Thermodynamics Flashcards
Spontaneous change
one that occurs without a continuous input of energy from outside the system (though activation energy may be required to initiate it)
If a change is spontaneous in one direction
it will be non-spontaneous in the reverse direction
how may non-spontaneous reactions and processes be driven?
with continual input of energy
is enthalpy change a predictor of spontaneity?
many exothermic processes are spontaneous (eg combustion reactions)
examples of spontaneous endothermic transformations
- melting of ice (at higher temps)
- dissolution (of some solids at some concentrations and temps)

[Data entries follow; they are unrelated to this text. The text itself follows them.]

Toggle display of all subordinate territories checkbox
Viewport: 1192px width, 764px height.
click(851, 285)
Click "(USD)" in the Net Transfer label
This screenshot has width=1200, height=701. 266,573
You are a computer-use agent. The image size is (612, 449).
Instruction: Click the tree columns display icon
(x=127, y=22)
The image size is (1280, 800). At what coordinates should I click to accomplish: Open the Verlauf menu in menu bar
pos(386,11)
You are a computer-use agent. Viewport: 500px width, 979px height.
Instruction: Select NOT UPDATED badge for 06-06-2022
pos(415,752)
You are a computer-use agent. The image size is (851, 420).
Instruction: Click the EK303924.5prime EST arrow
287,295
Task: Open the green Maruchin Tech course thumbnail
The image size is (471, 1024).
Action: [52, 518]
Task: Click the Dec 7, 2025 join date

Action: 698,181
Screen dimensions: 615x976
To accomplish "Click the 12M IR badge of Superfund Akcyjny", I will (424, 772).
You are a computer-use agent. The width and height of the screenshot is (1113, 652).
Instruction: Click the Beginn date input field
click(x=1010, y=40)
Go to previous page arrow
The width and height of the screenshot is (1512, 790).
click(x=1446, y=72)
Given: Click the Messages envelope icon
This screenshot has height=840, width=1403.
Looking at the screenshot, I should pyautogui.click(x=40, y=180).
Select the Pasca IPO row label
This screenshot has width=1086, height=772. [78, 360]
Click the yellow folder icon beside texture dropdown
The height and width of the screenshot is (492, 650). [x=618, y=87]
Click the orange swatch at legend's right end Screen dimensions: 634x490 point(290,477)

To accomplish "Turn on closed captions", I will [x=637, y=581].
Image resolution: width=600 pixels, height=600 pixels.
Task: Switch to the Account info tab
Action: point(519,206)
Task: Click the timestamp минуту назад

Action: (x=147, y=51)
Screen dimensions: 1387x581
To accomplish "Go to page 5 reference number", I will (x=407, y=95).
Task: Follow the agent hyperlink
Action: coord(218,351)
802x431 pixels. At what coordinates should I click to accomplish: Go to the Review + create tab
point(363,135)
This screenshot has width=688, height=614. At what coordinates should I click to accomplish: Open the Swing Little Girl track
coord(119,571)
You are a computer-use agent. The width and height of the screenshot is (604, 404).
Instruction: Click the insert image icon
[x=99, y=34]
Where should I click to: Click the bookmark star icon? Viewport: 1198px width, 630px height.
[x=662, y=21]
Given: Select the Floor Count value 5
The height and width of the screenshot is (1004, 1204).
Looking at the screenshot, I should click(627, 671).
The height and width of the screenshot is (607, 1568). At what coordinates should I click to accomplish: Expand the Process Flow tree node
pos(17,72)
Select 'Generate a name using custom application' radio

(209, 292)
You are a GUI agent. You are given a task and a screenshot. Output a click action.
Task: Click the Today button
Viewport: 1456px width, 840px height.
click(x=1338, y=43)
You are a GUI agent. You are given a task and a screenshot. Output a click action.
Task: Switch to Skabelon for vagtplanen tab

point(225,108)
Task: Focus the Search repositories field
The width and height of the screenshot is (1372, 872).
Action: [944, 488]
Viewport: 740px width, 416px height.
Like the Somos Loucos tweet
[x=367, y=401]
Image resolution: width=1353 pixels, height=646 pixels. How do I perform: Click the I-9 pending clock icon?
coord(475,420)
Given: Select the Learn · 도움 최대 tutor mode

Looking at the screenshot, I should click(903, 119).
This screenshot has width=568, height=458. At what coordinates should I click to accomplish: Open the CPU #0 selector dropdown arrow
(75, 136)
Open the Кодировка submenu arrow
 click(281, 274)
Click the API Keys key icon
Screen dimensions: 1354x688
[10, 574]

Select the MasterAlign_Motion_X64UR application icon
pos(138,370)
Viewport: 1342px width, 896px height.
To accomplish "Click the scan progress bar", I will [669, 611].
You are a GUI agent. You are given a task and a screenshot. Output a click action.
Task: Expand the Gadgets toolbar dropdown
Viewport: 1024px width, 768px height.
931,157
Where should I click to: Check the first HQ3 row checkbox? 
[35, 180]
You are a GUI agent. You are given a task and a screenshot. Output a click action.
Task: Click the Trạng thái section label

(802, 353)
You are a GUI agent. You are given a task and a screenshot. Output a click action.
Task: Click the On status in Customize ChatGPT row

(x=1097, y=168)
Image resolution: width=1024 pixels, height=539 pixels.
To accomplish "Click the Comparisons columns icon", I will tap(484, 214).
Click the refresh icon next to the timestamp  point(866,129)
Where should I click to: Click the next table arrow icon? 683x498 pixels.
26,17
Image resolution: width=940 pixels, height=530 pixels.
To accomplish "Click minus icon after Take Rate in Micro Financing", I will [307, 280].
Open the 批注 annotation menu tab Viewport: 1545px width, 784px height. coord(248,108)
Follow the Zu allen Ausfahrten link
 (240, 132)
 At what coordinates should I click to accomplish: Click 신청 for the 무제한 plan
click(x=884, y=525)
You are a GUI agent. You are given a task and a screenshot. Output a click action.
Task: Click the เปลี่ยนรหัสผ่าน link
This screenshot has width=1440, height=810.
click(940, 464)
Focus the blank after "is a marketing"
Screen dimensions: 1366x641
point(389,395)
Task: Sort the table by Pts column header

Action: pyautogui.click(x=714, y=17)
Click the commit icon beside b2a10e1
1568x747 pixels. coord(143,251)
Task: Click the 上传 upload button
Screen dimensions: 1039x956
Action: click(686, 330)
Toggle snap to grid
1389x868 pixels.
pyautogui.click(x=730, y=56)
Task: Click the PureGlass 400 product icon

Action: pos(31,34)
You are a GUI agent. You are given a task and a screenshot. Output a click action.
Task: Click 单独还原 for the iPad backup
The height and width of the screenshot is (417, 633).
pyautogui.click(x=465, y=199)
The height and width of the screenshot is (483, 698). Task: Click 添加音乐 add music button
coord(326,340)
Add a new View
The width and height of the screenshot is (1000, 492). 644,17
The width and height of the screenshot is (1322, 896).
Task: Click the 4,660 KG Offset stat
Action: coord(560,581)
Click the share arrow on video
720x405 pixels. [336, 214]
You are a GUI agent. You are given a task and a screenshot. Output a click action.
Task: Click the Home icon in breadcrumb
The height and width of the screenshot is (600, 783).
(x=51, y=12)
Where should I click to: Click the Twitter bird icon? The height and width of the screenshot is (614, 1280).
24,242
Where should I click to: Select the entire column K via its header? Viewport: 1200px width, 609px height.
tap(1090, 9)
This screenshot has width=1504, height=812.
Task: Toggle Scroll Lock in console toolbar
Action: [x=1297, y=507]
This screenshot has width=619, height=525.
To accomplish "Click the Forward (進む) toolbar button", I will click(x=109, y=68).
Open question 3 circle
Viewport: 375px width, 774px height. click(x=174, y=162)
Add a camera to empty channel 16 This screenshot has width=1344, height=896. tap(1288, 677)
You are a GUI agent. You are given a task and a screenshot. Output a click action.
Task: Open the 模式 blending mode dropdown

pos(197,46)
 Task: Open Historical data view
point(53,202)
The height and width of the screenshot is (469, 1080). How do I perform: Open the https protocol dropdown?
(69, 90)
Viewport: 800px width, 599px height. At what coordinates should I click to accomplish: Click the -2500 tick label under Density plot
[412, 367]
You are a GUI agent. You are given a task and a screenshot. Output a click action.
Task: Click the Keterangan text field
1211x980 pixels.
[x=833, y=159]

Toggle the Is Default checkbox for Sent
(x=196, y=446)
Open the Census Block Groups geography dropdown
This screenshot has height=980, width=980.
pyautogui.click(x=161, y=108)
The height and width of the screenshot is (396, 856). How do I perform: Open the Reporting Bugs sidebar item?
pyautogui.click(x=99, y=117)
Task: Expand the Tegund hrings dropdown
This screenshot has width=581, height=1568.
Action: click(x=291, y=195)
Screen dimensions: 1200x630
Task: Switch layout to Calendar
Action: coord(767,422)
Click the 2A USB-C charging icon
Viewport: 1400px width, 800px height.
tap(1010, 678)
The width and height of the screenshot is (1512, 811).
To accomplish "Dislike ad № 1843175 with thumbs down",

all show an increase in the freedom of motion of particles in the system
relationship between freedom of motion and spontaneity
an increase in freedom of motion (dispersal of energy) favours spontaneity
entropy, S
measure of energy dispersal, or freedom of motion, in a system
positive value of ΔS indicates
negative value of ΔS indicates
increased dispersal of energy
decreased dispersal of energy
is entropy a state function?
yes
ΔS = S(final) - S(initial)
units of entropy
J/K
S’
standard molar entropy: entropy of 1 mole of the pure substance in its standard state
entropy trends
- effect of physical state
- effect of particle numbers
- effect of molecular complexity
- effect of temperature
effect of physical state
S of solids < S of liquids «_space;S of gas
solids - less energy dispersed, lower entropy
effect of particle numbers
more molecules have higher entropy than fewer molecules
effect of molecular complexity
entropy increases with chemical complexity and flexibility
- this only holds for substances in the same physical state
- the effect of physical state dominates the effect of molecular complexity
effect of temperature
as temperature increases, entropy increases
- higher temperature means more freedom of molecular motion
draw graph for temperature vs entropy
discontinuous jumps at phase changes
entropy change upon dissolution
- salt gains entropy as it is dispersed
- water loses entropy as it is ordered around the ions
- net entropy change depends on the relative magnitudes of entropy changes in both solute and solvent entropy
why does increased entropy favour spontaneous change?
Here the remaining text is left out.